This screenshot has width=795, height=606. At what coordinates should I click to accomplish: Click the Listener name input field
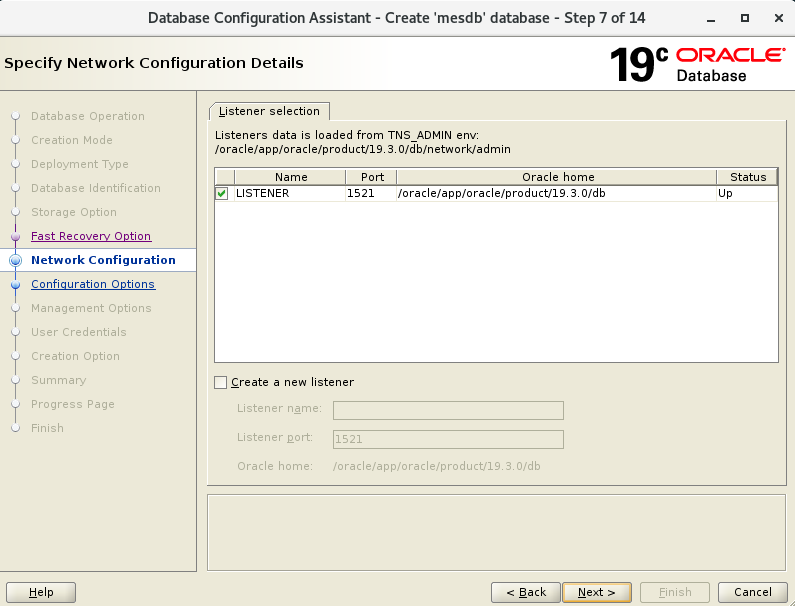pyautogui.click(x=448, y=410)
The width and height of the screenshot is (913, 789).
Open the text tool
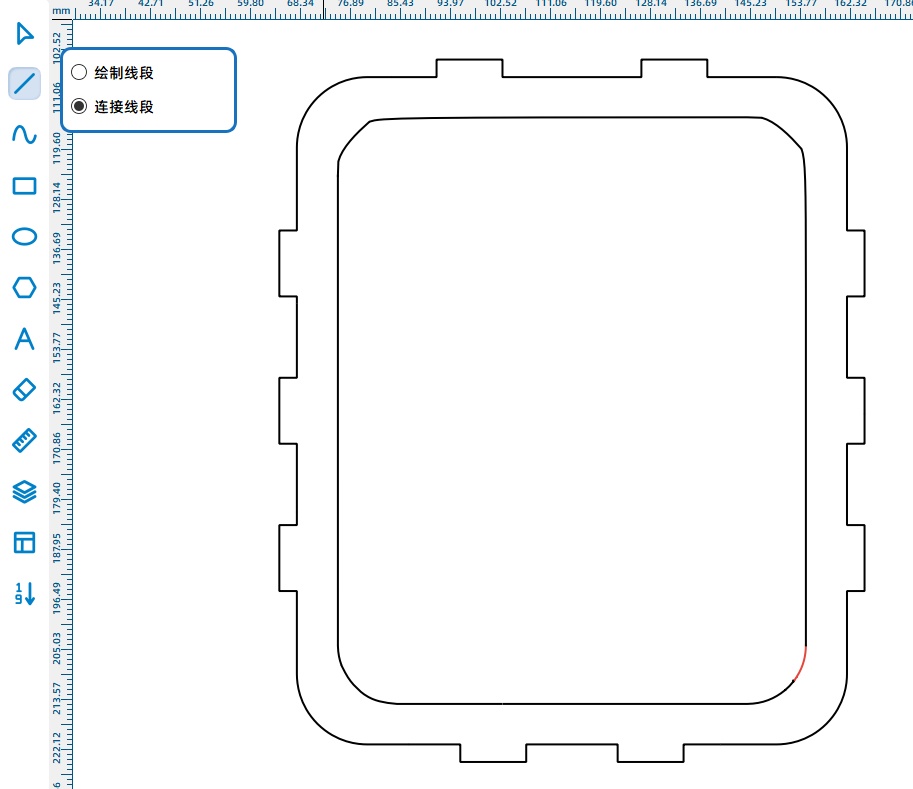point(24,339)
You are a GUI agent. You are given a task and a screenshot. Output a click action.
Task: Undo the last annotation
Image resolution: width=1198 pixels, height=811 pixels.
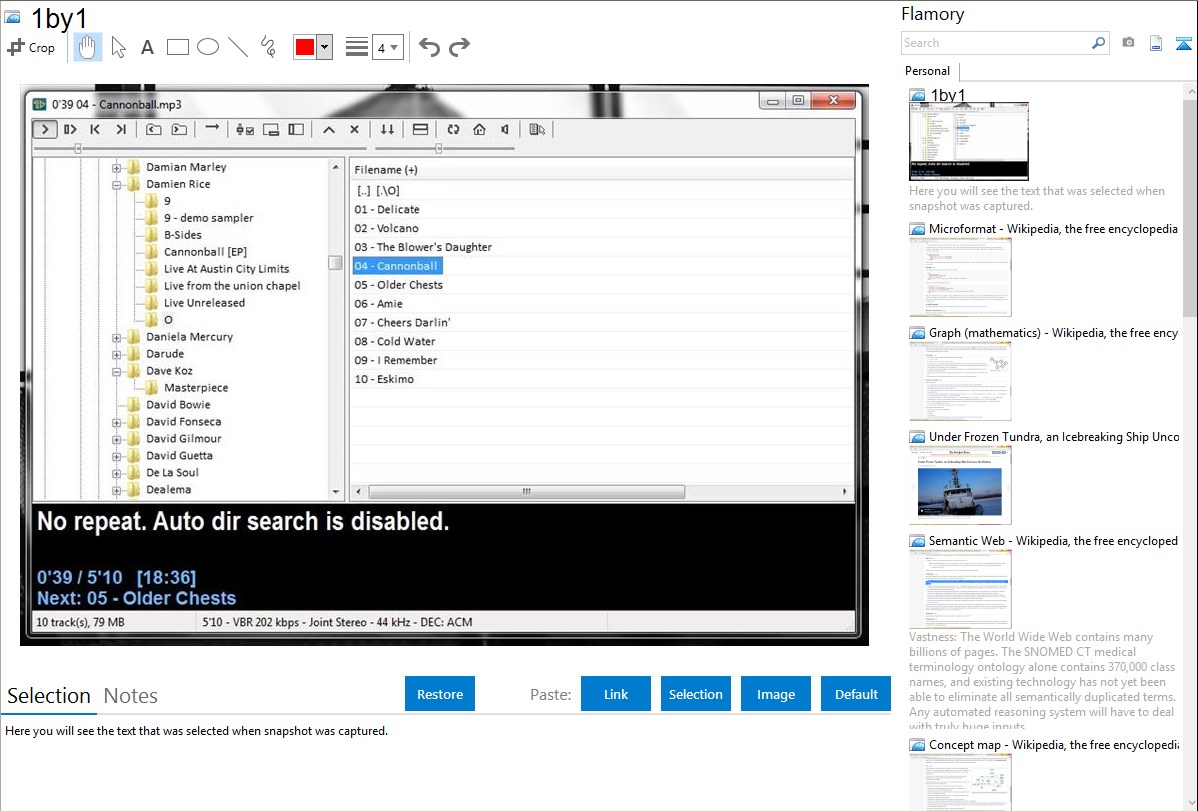click(x=429, y=47)
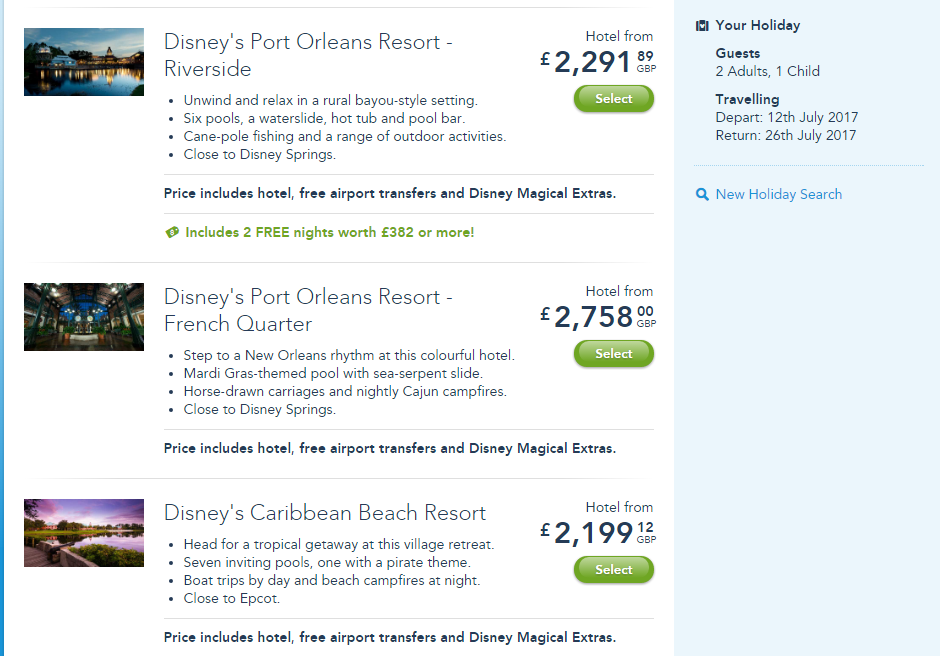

--------------------------------------------------

Task instructions ->
Reproduce all the rows above word for word, leaving the pictures out.

Answer to this problem ->
This screenshot has width=795, height=606. At what coordinates should I click to accomplish: Click the Listener name input field
pyautogui.click(x=448, y=410)
The width and height of the screenshot is (913, 789).
Open the text tool
point(24,339)
You are a GUI agent. You are given a task and a screenshot. Output a click action.
Task: Undo the last annotation
Image resolution: width=1198 pixels, height=811 pixels.
click(x=429, y=47)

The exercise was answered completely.